● GIVEN PASSAGE
Monday 18 February 2008

The book-making process - some things I've learnt

Having spent quite a lot of the weekend putting together a book from my 36 bicycles pictures I've learnt quite a few practical things that may be of use to others (especially the SoFoBoMoers). This is all to do with the mechanics of the process rather than the design aspects:

First, my mental arithmetic is as bad as ever. I'm working an 11"x8.5" landscape format with 1" border and 0.5" gutter. Image width is thus 11-2.5 = 8.5". I resized all the pictures to 9.5" wide. Next time I'll take more care and write it down.

On that border size, for this format that is probably the smallest border (i.e. largest picture) that I could go with. Each image actually ends up looking quite large on the page.

The paper mock-up I mentioned in my last post was invaluable, especially when I missed a shot from the sequence in the software. Having my desired sequence handy was useful. Next time I will also try and print the filenames for indexing.

Indexing the computer files into a dedicated folder makes life simpler. I had the order I wanted on paper but had to search around through the files to find the right one as I added them to the book design. This took far too much time and could have been quicker. I will probably run 3 versions of each for the book, with separate folders. 1 version for the online/dedicated software (such as Blurb & Bobbooks use), 1 for a low-res online pdf version (with sRGB colour space) and 1 for the high-res print pdf (with AdobeRGB). That gives me distribution possibilities and is minimal effort to generate.

● LIST OF TASKS
**1.** Using the book-making post, answer these:
(a) How many bicycle pictures went into the book?
(b) What gutter size is the author working with?
(c) Which color space is planned for the low-res online pdf version?
**2.** Reproduce the book-making post word for word, starting with "First, my mental" and going on through "write it down.".
**3.** Write what comes next in the book-making post, picking up after its final sentence.

● COLLECTED MATERIAL
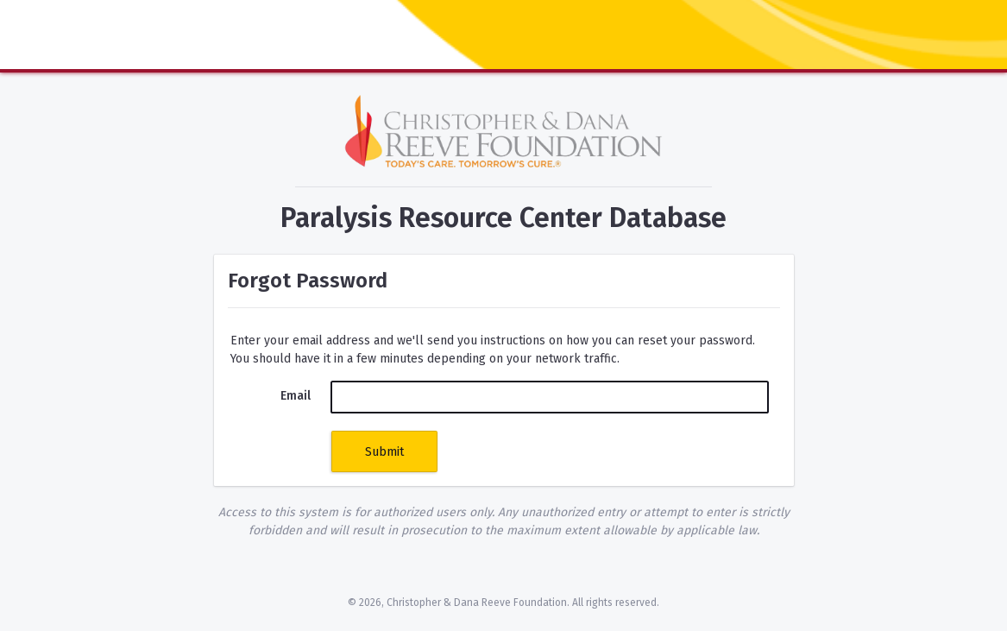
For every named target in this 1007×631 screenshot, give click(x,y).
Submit (384, 452)
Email (295, 395)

● OUTPUTS
**1.**
(a) 36
(b) 0.5"
(c) sRGB

**2.**
First, my mental arithmetic is as bad as ever. I'm working an 11"x8.5" landscape format with 1" border and 0.5" gutter. Image width is thus 11-2.5 = 8.5". I resized all the pictures to 9.5" wide. Next time I'll take more care and write it down.

**3.**
As for pdf generation, I'm finding it useful to run up copies at key stages: initial layout, image sequence, final completion. This helps me with the editing and quality checking as I go along and reduces mistakes in the final output.

Composing text in a separate file then adding to the software will make it easier. Word processors are far faster at raw text generation, spell-checking and the like. That will also give me independent versions of all the book components. I find Scribus a bit clunky for this bit and it then had me confusing layout and content generation. For me, the best workflow is to create all the content then put it together & lay it all out. Content and design are 2 separate issues.

As to Scribus, I may have to write a separate post but I like it quite lot. I find it quite intuitive to work with, it doesn't get in the way of simple tasks and the interface is quite simple. All of that hides a huge amount of power but for a photobook I don't need all the power, just the ability to get at key features quickly. I find it's enabling me to do that. All that from free software. Microsoft could learn a lot about interface from these guys - I'm not constantly being hassled by the software to do things the way it thinks best, it just does what I want with minimal fuss.

2 comments:

  1. This is just the sort of combination I was thinking of using (http://redskiesatnight.com/2008/02/17/on-making-your-own-photo-book/)

    Question: how do you force Scribus to embed the correct profiles? Does it just preserve the ones embedded in each image file? I found that when I printed a Scribus-generated PDF on my inkjet, the image colors are off compared to printing straight from an image editor (e.g. LightZone). I suppose this depends partly on what application you use to print a PDF?

    Thanks for any suggestions on this.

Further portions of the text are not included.